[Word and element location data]
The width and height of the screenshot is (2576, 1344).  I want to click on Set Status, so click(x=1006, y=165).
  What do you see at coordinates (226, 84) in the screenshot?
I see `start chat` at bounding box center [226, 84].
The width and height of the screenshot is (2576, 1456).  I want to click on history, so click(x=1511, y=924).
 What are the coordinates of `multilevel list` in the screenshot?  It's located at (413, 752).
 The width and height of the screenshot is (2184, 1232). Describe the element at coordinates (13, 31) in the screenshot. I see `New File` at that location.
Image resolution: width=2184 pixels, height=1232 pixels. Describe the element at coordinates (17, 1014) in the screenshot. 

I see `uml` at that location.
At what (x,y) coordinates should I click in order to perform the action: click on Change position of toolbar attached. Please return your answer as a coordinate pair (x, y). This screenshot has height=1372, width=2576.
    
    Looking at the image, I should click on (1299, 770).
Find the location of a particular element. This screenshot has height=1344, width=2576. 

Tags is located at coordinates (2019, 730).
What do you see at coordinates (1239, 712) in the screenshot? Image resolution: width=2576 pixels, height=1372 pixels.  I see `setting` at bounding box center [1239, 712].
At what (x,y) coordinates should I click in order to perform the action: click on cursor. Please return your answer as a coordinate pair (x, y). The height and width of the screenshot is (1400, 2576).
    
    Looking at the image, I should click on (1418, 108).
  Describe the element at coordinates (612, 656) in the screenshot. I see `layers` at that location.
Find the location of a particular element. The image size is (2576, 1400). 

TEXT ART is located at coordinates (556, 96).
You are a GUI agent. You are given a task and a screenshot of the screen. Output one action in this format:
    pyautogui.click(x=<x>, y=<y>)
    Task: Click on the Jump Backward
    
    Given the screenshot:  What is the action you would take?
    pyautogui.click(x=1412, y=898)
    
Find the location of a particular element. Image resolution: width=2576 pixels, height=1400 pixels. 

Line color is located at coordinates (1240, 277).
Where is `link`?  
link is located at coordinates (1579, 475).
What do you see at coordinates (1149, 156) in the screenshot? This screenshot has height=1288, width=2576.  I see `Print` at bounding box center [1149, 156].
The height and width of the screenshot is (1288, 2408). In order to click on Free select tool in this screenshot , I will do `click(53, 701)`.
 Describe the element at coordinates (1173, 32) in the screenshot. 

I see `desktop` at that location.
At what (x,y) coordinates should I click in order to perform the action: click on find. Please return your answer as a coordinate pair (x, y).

> _THE TASK_
Rewrite the listing above, substituting "coordinate tuple" for every occurrence of "coordinate pair" and leaving everything else unchanged.

> _IN RESPONSE_
The width and height of the screenshot is (2576, 1344).  I want to click on Set Status, so click(x=1006, y=165).
  What do you see at coordinates (226, 84) in the screenshot?
I see `start chat` at bounding box center [226, 84].
The width and height of the screenshot is (2576, 1456).  I want to click on history, so click(x=1511, y=924).
 What are the coordinates of `multilevel list` in the screenshot?  It's located at (413, 752).
 The width and height of the screenshot is (2184, 1232). Describe the element at coordinates (13, 31) in the screenshot. I see `New File` at that location.
Image resolution: width=2184 pixels, height=1232 pixels. Describe the element at coordinates (17, 1014) in the screenshot. 

I see `uml` at that location.
At what (x,y) coordinates should I click in order to perform the action: click on Change position of toolbar attached. Please return your answer as a coordinate tuple (x, y). This screenshot has height=1372, width=2576.
    
    Looking at the image, I should click on (1299, 770).
Find the location of a particular element. This screenshot has height=1344, width=2576. 

Tags is located at coordinates (2019, 730).
What do you see at coordinates (1239, 712) in the screenshot? Image resolution: width=2576 pixels, height=1372 pixels.  I see `setting` at bounding box center [1239, 712].
At what (x,y) coordinates should I click in order to perform the action: click on cursor. Please return your answer as a coordinate tuple (x, y). The height and width of the screenshot is (1400, 2576).
    
    Looking at the image, I should click on (1418, 108).
  Describe the element at coordinates (612, 656) in the screenshot. I see `layers` at that location.
Find the location of a particular element. The image size is (2576, 1400). 

TEXT ART is located at coordinates (556, 96).
You are a GUI agent. You are given a task and a screenshot of the screen. Output one action in this format:
    pyautogui.click(x=<x>, y=<y>)
    Task: Click on the Jump Backward
    
    Given the screenshot:  What is the action you would take?
    pyautogui.click(x=1412, y=898)
    
Find the location of a particular element. Image resolution: width=2576 pixels, height=1400 pixels. 

Line color is located at coordinates (1240, 277).
Where is `link`?  
link is located at coordinates (1579, 475).
What do you see at coordinates (1149, 156) in the screenshot? This screenshot has height=1288, width=2576.  I see `Print` at bounding box center [1149, 156].
The height and width of the screenshot is (1288, 2408). In order to click on Free select tool in this screenshot , I will do `click(53, 701)`.
 Describe the element at coordinates (1173, 32) in the screenshot. 

I see `desktop` at that location.
At what (x,y) coordinates should I click in order to perform the action: click on find. Please return your answer as a coordinate tuple (x, y).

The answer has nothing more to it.